(Stored data entries)
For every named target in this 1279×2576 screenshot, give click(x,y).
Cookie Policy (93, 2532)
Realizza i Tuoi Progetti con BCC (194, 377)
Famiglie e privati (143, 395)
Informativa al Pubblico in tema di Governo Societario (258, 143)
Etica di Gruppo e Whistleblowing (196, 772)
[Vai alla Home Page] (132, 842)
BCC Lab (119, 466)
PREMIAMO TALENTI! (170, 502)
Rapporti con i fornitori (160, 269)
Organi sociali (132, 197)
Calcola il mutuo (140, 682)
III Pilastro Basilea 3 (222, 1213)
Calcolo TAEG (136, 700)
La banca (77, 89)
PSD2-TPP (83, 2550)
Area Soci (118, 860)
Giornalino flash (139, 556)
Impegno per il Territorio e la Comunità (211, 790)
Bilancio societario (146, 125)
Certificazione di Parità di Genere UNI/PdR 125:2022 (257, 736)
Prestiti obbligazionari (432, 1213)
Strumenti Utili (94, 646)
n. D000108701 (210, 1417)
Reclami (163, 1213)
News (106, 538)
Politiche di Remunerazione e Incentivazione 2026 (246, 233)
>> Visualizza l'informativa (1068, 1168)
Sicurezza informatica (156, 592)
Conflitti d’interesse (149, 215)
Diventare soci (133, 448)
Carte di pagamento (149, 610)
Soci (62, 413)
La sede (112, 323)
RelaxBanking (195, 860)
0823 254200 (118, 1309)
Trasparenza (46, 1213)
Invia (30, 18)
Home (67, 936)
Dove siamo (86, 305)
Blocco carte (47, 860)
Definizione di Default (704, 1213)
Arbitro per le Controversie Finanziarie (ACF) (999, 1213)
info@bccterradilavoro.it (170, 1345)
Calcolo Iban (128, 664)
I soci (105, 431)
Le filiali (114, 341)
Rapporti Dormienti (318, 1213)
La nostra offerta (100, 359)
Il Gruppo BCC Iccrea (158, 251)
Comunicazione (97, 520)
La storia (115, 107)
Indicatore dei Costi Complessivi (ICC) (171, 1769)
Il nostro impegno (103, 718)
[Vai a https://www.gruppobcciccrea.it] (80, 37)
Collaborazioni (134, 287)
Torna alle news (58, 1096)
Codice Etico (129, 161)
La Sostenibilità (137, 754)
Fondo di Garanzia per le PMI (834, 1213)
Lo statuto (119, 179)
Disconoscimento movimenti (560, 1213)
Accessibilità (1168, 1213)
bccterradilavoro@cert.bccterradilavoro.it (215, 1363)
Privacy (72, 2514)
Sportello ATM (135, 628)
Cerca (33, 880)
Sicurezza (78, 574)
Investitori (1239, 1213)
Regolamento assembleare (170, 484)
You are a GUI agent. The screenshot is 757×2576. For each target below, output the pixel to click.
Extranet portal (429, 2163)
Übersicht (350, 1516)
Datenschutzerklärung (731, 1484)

▶ [WHAT TO WORK ON]
The response must consist solely of the lines from the top of the records through the line holding "Home (67, 936)", copied word for word.

▶ [EXERCISE OUTPUT]
For every named target in this 1279×2576 screenshot, give click(x,y).
Cookie Policy (93, 2532)
Realizza i Tuoi Progetti con BCC (194, 377)
Famiglie e privati (143, 395)
Informativa al Pubblico in tema di Governo Societario (258, 143)
Etica di Gruppo e Whistleblowing (196, 772)
[Vai alla Home Page] (132, 842)
BCC Lab (119, 466)
PREMIAMO TALENTI! (170, 502)
Rapporti con i fornitori (160, 269)
Organi sociali (132, 197)
Calcola il mutuo (140, 682)
III Pilastro Basilea 3 (222, 1213)
Calcolo TAEG (136, 700)
La banca (77, 89)
PSD2-TPP (83, 2550)
Area Soci (118, 860)
Giornalino flash (139, 556)
Impegno per il Territorio e la Comunità (211, 790)
Bilancio societario (146, 125)
Certificazione di Parità di Genere UNI/PdR 125:2022 (257, 736)
Prestiti obbligazionari (432, 1213)
Strumenti Utili (94, 646)
n. D000108701 (210, 1417)
Reclami (163, 1213)
News (106, 538)
Politiche di Remunerazione e Incentivazione 2026 (246, 233)
>> Visualizza l'informativa (1068, 1168)
Sicurezza informatica (156, 592)
Conflitti d’interesse (149, 215)
Diventare soci (133, 448)
Carte di pagamento (149, 610)
Soci (62, 413)
La sede (112, 323)
RelaxBanking (195, 860)
0823 254200 (118, 1309)
Trasparenza (46, 1213)
Invia (30, 18)
Home (67, 936)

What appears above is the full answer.